Es imperioso entonces, iniciar de forma inmediata; una gigantesca tarea pedagógica de reconciliación, paz y convivencia social a lo largo y ancho del territorio nacional, para evitar que la cultura traqueta que desde los ochenta se ha enseñoreado sobre la Nación, siga siendo el paradigma a seguir por la sociedad colombiana.

Esta triste “Civilización tropelera” nuestra; del más “verraco”, el más “varón”, del más “frentero”, del “Ud.
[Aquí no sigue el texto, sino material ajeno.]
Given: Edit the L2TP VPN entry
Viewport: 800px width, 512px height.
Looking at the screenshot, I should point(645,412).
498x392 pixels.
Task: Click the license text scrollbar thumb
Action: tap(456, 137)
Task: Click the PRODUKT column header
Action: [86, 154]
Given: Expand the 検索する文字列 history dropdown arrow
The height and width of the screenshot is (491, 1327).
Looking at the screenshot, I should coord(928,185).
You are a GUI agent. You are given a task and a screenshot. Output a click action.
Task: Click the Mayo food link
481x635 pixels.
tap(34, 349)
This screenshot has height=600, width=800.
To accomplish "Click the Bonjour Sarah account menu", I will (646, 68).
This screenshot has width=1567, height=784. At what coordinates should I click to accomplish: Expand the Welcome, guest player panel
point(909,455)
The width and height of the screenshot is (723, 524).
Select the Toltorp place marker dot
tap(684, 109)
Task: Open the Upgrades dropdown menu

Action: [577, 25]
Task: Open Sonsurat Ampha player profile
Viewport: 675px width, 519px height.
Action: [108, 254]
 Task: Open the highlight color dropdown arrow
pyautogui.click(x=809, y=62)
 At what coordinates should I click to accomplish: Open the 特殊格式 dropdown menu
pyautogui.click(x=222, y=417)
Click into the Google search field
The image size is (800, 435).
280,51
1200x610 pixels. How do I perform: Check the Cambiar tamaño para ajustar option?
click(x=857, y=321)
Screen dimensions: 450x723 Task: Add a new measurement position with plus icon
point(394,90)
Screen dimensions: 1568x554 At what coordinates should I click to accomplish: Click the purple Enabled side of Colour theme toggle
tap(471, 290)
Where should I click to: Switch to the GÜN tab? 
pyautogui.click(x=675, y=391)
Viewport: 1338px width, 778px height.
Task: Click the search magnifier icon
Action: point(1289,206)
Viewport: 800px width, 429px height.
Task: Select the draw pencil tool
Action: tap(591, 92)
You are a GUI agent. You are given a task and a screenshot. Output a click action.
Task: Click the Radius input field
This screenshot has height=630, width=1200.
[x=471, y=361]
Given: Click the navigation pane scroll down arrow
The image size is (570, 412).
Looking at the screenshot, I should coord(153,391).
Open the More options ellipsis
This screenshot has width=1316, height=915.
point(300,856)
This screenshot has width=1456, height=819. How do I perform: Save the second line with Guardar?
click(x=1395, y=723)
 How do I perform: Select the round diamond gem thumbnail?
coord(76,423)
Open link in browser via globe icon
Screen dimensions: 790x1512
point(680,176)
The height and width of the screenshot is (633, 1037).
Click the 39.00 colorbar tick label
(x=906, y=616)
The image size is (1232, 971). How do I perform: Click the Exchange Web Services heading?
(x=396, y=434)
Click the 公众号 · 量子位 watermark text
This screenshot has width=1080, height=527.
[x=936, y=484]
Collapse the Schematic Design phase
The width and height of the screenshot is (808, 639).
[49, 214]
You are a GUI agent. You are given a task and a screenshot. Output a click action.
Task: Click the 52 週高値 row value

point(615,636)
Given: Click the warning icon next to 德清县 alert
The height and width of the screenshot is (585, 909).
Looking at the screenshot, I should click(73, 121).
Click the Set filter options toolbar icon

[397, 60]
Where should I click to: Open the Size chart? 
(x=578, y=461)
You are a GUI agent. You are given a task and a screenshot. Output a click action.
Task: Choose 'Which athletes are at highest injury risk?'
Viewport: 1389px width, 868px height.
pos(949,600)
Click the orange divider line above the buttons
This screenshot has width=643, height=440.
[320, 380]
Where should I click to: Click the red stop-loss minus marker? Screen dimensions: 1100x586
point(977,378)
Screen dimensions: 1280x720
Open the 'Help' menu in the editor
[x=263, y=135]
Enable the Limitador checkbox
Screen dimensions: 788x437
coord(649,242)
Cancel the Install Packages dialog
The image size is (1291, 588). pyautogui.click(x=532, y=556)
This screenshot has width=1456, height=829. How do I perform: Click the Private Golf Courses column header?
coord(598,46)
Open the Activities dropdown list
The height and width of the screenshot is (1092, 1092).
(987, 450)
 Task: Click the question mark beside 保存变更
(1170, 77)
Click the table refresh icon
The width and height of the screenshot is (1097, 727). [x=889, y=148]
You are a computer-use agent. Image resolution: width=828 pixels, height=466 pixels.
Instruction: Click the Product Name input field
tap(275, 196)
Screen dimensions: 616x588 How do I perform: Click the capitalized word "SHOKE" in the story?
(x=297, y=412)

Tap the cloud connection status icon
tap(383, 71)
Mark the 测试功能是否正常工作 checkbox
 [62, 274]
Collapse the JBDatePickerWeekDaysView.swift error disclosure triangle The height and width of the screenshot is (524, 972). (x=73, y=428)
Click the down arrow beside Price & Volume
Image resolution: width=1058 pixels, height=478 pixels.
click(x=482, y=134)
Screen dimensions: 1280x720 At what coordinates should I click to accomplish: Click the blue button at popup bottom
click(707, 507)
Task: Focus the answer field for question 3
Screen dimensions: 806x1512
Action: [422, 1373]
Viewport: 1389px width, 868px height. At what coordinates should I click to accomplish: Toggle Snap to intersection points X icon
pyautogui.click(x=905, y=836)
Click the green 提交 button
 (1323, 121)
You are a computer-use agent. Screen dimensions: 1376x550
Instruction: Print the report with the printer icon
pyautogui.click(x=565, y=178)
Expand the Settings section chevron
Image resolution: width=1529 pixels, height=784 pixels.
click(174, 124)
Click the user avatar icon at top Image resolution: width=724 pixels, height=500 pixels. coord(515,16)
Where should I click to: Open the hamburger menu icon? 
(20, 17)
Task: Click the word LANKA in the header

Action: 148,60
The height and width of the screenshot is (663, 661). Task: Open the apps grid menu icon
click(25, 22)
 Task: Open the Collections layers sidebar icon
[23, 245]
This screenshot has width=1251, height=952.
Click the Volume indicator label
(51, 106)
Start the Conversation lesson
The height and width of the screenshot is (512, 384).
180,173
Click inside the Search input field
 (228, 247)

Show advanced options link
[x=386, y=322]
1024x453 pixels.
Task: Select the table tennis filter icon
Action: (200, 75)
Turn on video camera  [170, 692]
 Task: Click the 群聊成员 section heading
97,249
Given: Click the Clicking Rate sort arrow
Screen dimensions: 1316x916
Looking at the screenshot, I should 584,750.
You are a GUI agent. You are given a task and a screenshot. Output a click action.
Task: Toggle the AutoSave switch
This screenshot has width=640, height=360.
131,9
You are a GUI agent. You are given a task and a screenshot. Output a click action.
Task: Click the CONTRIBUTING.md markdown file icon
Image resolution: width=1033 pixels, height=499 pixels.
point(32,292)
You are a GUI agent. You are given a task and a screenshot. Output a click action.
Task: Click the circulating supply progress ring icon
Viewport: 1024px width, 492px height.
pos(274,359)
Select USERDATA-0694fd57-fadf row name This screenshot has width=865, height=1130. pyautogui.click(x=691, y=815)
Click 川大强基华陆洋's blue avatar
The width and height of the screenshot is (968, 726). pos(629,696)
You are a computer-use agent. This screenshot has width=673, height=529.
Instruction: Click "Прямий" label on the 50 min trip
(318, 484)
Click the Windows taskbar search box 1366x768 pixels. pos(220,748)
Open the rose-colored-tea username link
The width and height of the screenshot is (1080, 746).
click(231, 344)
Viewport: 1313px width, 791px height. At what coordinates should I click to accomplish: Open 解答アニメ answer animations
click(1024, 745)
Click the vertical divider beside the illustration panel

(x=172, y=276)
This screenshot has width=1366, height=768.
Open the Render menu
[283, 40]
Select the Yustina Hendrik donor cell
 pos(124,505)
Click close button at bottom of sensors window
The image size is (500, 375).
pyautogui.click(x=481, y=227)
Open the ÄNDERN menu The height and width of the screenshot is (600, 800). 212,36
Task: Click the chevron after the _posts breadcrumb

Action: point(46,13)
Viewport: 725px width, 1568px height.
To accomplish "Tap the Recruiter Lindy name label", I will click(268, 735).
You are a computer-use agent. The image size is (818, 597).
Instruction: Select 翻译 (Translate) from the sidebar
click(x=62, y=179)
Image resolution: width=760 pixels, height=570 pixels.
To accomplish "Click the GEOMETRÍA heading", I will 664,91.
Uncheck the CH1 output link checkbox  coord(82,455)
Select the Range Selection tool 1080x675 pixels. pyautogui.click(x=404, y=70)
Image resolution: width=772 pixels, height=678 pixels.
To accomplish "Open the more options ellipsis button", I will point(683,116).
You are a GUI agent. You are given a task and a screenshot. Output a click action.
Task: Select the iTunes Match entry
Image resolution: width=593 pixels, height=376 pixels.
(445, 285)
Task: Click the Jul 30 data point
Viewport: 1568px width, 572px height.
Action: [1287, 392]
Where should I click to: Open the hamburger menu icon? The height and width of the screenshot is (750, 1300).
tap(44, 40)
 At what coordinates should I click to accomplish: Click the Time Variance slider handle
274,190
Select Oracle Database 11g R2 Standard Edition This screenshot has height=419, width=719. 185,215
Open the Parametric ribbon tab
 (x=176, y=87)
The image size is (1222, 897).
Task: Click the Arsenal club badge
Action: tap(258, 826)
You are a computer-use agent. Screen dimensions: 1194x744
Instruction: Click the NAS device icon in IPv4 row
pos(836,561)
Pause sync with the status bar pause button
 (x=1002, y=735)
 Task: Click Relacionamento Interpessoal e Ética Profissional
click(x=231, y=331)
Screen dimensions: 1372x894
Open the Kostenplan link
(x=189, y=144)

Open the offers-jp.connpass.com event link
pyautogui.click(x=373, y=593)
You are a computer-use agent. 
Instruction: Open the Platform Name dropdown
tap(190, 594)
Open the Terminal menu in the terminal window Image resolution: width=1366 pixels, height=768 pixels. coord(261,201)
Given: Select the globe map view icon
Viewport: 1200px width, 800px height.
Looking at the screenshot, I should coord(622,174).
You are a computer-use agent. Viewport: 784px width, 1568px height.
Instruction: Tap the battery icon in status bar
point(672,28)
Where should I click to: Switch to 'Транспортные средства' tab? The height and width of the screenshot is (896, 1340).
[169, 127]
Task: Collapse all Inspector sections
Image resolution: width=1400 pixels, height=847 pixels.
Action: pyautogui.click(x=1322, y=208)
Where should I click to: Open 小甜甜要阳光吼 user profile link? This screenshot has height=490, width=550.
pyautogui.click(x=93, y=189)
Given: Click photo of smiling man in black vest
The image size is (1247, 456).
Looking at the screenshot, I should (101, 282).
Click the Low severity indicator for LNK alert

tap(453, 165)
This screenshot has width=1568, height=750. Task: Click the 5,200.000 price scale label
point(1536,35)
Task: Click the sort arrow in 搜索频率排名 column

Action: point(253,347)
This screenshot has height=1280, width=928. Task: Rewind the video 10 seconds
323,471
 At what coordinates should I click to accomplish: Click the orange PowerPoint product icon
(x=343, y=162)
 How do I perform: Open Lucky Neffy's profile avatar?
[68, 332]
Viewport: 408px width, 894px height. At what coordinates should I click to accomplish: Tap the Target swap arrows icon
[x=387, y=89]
No sabe quién soy yo ¿?”, de la elusión y evasión de impuestos, del contrabando, de saltarse la fila, de no dejar dormir a los vecinos, de hacer escándalo en la vía pública, de creernos más que los demás por un cargo o un título, entre otras cosas, deben dejar de ser las características de nuestra actual cultura ciudadana.

La firma de un acuerdo entre las F.A.R.C., el E.L.N. y el Gobierno Colombiano, su refrendación, su incorporación a nuestro marco jurídico, la forma en la que participarán en la política proselitista, incluso en la administración pública, no son los puntos de llegada, son unos de los muchos puntos de partida que necesitamos los colombianos, para poder dar los primeros pasos hacia la Paz, quien diga lo contrario no puede seguir siendo el GRAN COLOMBIANO, simplemente deberá detentar, si acaso; el Título del Gran Mentiroso, así aún le digan ex presidente.